The negative consequences, however, were confined to this level only, for internal problems in caliph al-Wathiq’s state (842-847) did not allow him to take advantage of his military success at Mavropotamos and vigorously pursue the war against the Byzantine Empire. For this reason, notwithstanding his advantageous position, the Arab leader entered into/proceeded to negotiations with the Byzantines, which resulted in the signing of a peace treaty in 845 and the exchange of prisoners by the river Lamos in Cilicia. This fact suspended the hostilities between the Arabs and the Byzantines in the region of Asia Minor for a long period of time.In Byzantium, the defeat at Mavropotamos had an immediate impact on the internal political scene, for after his return to Constantinople, Theoktistos accused Bardas, uncle and regent of the young emperor Michael III, of being responsible for the defection of his soldiers to the Arabs. With this argument he pressured empress Theodora to send her brother away from the Byzantine capital, even to to exile him.

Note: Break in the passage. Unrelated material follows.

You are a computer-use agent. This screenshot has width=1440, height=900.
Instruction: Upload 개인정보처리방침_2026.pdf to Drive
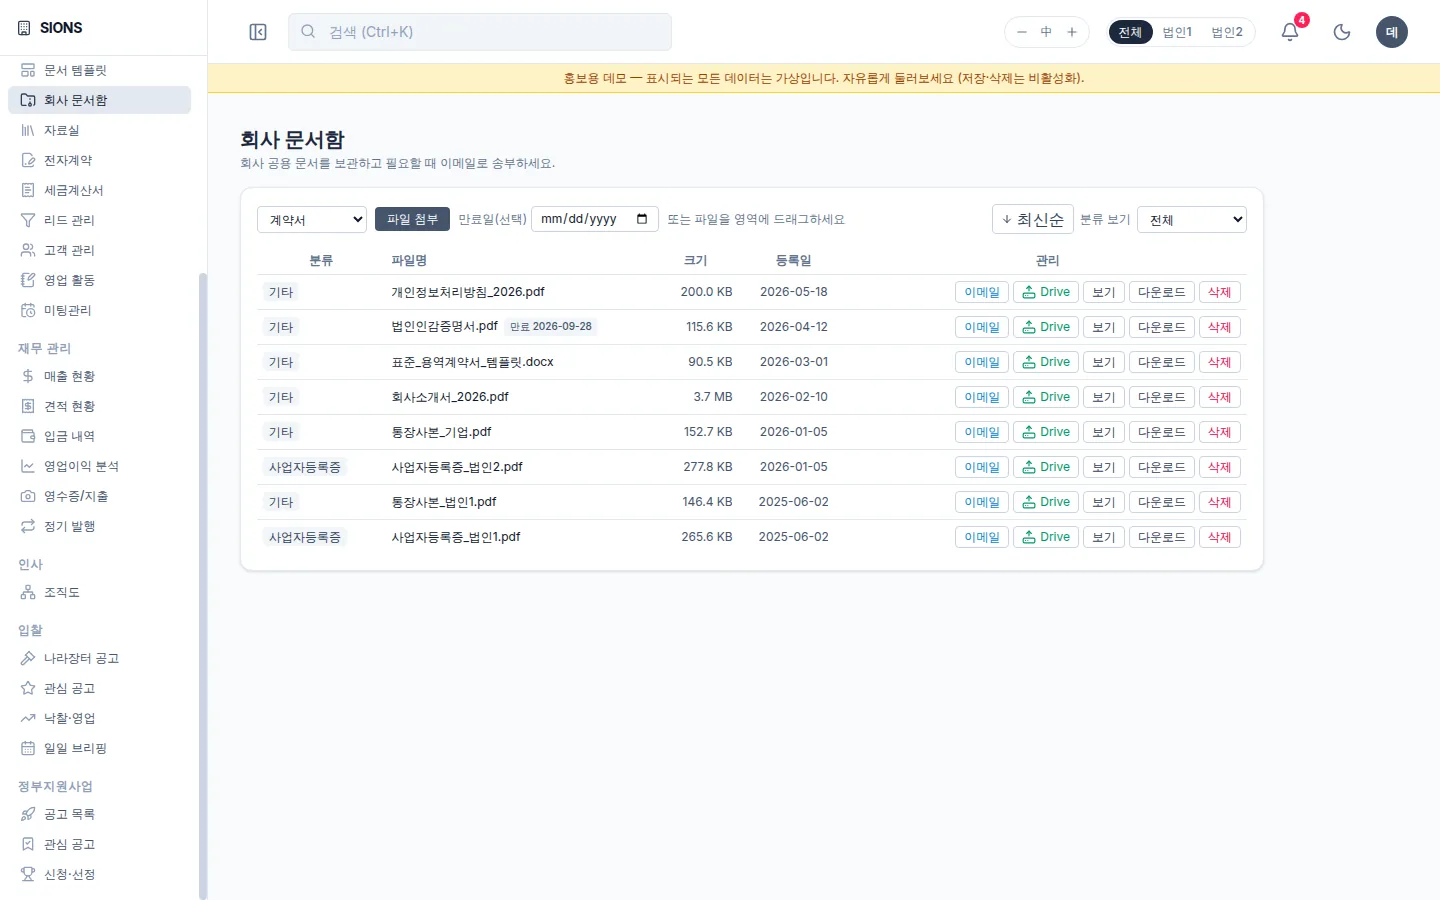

1. Because of a false rumour, that Theodora was planning to proclaim a new emperor at Constantinople, Theoktistos hastened his return to the capital, while the Byzantine army, without any leadership, became easy prey to the Arabs.
2. Vasiliev A.A., Byzance et les Arabes 1: La Dynastie d'Amorium (820-876) (Corpus Bruxellense Historiae Byzantinae 1, Bruxelles 21968), p. 196, provides this itinerary of the Arab campaign, identifying it with the victorious campaign of Abu Said which is described in the Arab sources as taking place during the reign of empress Theodora (between 842 and 850, date of Abu Said's death). Belke, Κ. - Restle, M., Tabula Imperil Byzantini 4: Galatien und Lykaonien (Wien 1984), p. 67, agree with this view.
3. Vasiliev A.A., Byzance et les Arabes 1: La Dynastie d'Amorium (820-876) (Corpus Bruxellense Historiae Byzantinae 1, Bruxelles 1968), pp. 196-197; Hild, F. - Restle, M., Tabula Imperil Byzantini 2: Kappadokien (Kappadokia, Charsianon, Sebasteia und Lykandos) (Wien 1981), p. 79. Treadgold, W.T., A History of the Byzantine State and Society (Stanford 1997), p. 447, supports the first view, placing the battle in the theme of Optimaton.